E a produção bem sucedida ajuda a manter outro dos três ítens analisados na certificação da Embrapa: o ambiental. Nesse tópico, a fazenda Dom Aro tem até programa de gerenciamento de resíduos sólidos registrado. Controle rigoroso sobre embalagens de agrotóxicos, armazenamento de combustíveis, sobras de lubrificantes, tudo que se recolhe nos diferentes ambientes vai para aterros sanitários de Machadinho ou de Vilhena, a 600 Km da propriedade. Ou até mesmo para reciclagem, em Cuiabá.
“Aqui não fica. É proibido. Aqui é lixo zero. E é lixo zero materializado no seu dia-a-dia. Isso tudo dá trabalho, bastante, e uma despesa razoável.

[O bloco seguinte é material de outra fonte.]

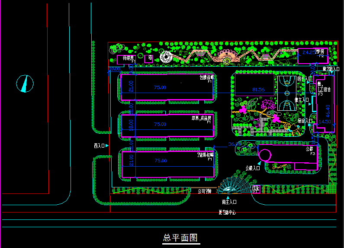This screenshot has width=344, height=248.
Task: Select the 24.25 dimension on top-right building
Action: click(309, 52)
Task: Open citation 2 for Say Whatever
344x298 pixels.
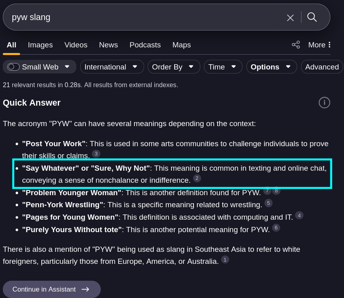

Só que nós temos isso como um princípio de produção agorpecuária”, afirma Gil.
E as práticas ambientais acabam ajudando no terceiro ítem exigido pela embrapa: o cuidado social. Cercadas de árvores, as residências tem o clima mais agradável, no meio do calor forte da região. E as boas condições das moradias também contam pontos.
Os trabalhadores são registrados, tem todos os direitos. Até mais do que isso, conta Gil: “Tem férias de 40 dias por ano. Tem décimo terceiro e, no mínimo, décimo quarto. Mas eu eu já cheguei a pagar 16 salários e meio num ano aqui dentro da propriedade”.
Um dos funcionários, Atônio Teles Júnior, tem 28 anos e comanda a pecuária, no campo. Passou metade da vida trabalhando em fazendas. Chegou à Dom Aro há um ano e meio, mas quase não foi. “Todo mundo comentava que o Gil era enjoado, gostava das coisas limpas, organização, entendeu? Acostumado com os trem de qualquer jeito, aí o pessoal falava isso aí. Até eu fiquei com medo”. Mas ele acabou gostando da organização: “Funciona, muito melhor do que se for bagunçado. É mais fácil. Vida organizada é mais fácil do que bagunçada”. E faz mais um elogio ao estilo do Gil: “Ele quer que você seja igual a ele, entendeu? Ele não quer obrigar. O conhecimento que ele tem, ele quer que você saiba. Através de reunião, palestra, livro, tenho muito livro, ali, que ele traz, revista”.
“Eu não sei tudo, e nunca saberei tudo. E não tenho o menor problema em admitir que não sei determinadas coisas. Mas tenho uma curiosidade enorme. Então eu me cerco de pessoas que são muito melhores do que eu”, diz Gil.
E a equipe é mesmo unida, entrosada nas ideias da sustentabilidade: “A filosofia que o Gil implantou, e que a gente também é seguidora dela, é de cada dia melhorar mais, e a gente usar essa terra que tem aqui, esse capim, e deixar para as outras gerações, também que vem. Não só a gente poder usufruir dela, mas deixar pra filhos, pros netos.
Porque, será que só nós temos direito de chegar aqui e utilizar, retirar tudo que ela tem de potencial? E os outros? Os outros também vão poder usufruir dela”, analisa Eanes.
Segundo o seu Gil, a produção de grãos e principalmente a pecuária dão um bom lucro. Já as árvores, são uma espécie de poupança, que vai render no futuro. Além disso, essas iniciativas valorizam a fazenda, que se mantém em sintonia com mercados, cada vez mais preocupados com as condições de produção no campo.